Estos estudios pasan por alto muchas cuestiones. Por empezar, el universo de medida: los alumnos no están yendo a clases “todos los días, todas las horas”, como alardeó Acuña en su momento. Luego, no se puede usar como universo de casos la totalidad de la matrícula. No solo el regreso a clases fue y sigue siendo dispar, por provincias, jurisdicciones e incluso escuelas, sino que el mismo esquema de presencialidad reduce la asistencia a la mitad o incluso a un tercio del total matriculado. El sistema de “burbujas” supone que el grado es fragmentado en grupos de entre 10 y 15 alumnos, dos o tres por aula. Una burbuja concurre una semana, la otra, la siguiente, y así. Luego, la tasa de contagios debe medirse por el promedio de asistentes semanales. La lógica de este argumento se observa claramente cuando se compara con el total de burbujas aisladas al 17 de abril en CABA: mientras se registró un 0,71% de contagios entre el total de la población escolar, las burbujas aisladas suman 2,1% es decir, tres veces más. A ello hay que sumarle que no todas las materias se dictan, porque no hay suficientes espacios aptos según protocolo. Por la misma razón, la jornada es reducida. En consecuencia, en un horario dado puede estar presente en el colegio apenas una fracción del alumnado y sus docentes. Entonces, el porcentaje contagios debe multiplicarse por tres o por cuatro, acercándose, fácilmente, al 5% como mínimo.
Pero este no es el principal problema sino otros dos: 1. el potencial de contagio de los asintomáticos; 2. el de la magnitud absoluta. El último: si bien un 0,71% parece una cifra despreciable, no lo es cuando se recuerda que los 5.000 contagios en escuelas, que informa CABA entre el 17/3 y el 17/4, superan el 10% de todos los casos en la jurisdicción en el mismo período. El primero multiplica esta incidencia varias veces, porque los casos asintomáticos, que hacen circular el virus por el aula, pero no dejan huella (porque el que finalmente se enferma no tiene vínculo con el lugar de registro), son muchos más que los sintomáticos. Un niño asintomático que contagia a otro niño asintomático y este a sus padres que, como población relativamente joven también tienen un alto porcentaje de asintomaticidad, transmite el virus a través de la escuela a una población que luego saldrá a trabajar y podrá enfermar a otros que padecerán la enfermedad. El sistema registrará a estos últimos, pero no podrá rastrear su origen hasta el sistema escolar. Sumado todo, queda claro que la presencialidad está vinculada directamente con la “tercera ola”, una incidencia que puede, tranquilamente, trepar al 30% del total de contagios.

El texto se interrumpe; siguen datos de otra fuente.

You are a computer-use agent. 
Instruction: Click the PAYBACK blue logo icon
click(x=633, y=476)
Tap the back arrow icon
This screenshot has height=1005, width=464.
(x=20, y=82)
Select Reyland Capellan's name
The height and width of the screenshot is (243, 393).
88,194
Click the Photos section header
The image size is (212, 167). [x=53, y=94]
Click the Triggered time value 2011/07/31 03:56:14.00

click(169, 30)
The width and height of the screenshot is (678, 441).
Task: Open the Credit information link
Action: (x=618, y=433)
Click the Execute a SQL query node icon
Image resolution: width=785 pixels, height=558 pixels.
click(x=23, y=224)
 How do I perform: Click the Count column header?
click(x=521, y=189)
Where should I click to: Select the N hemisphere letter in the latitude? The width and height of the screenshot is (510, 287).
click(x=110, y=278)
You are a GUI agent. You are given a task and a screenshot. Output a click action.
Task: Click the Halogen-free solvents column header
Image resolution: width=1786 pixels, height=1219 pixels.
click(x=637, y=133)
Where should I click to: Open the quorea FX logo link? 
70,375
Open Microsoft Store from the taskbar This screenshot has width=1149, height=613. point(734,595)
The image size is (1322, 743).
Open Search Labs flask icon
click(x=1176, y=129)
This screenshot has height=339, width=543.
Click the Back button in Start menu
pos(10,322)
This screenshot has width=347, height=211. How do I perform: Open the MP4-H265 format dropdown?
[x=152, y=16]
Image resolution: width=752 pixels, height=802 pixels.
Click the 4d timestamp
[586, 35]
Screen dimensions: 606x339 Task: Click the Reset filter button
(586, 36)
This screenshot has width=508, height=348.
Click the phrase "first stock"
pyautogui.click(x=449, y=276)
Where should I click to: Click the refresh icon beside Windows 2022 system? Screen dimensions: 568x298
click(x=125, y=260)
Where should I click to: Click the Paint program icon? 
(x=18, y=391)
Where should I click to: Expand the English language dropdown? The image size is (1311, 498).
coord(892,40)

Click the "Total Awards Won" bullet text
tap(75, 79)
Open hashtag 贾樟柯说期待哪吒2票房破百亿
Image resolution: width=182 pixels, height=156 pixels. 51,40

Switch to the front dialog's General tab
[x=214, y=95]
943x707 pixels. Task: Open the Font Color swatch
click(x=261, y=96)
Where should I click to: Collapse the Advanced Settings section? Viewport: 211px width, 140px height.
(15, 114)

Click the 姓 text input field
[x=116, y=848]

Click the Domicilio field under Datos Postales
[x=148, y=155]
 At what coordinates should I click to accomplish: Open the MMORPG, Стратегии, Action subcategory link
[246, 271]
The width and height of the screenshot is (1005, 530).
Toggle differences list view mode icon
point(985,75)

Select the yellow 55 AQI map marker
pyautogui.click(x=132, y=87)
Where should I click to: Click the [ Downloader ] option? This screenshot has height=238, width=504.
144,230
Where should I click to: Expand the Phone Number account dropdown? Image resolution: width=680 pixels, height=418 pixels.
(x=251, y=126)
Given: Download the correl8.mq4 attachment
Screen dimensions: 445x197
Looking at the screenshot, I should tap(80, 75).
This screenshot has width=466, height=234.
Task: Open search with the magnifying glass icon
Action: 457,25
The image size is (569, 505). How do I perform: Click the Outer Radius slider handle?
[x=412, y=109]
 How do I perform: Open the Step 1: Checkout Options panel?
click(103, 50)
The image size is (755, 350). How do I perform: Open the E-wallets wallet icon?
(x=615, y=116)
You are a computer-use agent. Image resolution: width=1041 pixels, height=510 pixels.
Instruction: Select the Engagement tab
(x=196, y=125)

Sorprende, entonces, la negación completa de este tema, un triunfo evidente del “larretismo”. Impulsado por las necesidades de sus bases, Larreta ha impuesto la idea de que las escuelas deben abrirse, aunque no por razones “pedagógicas” o de la salud mental de los niños, sino porque, como se sinceró al pasar en su último discurso, su cierre conspira contra la apertura de actividades económicas y el trabajo de los padres, que dependen de la “guardería” que contendrá a sus hijos una parte del día. El gobierno nacional se plegó alegremente a esta perspectiva, guiado por las encuestas, hasta que el asunto le estalló en la cara. Ahora, atada su suerte al carro de su enemigo, ya es tarde. Larreta se pasea triunfal, rumbo al 2023, si no antes, gracias un gobierno que se hunde por su propia incapacidad.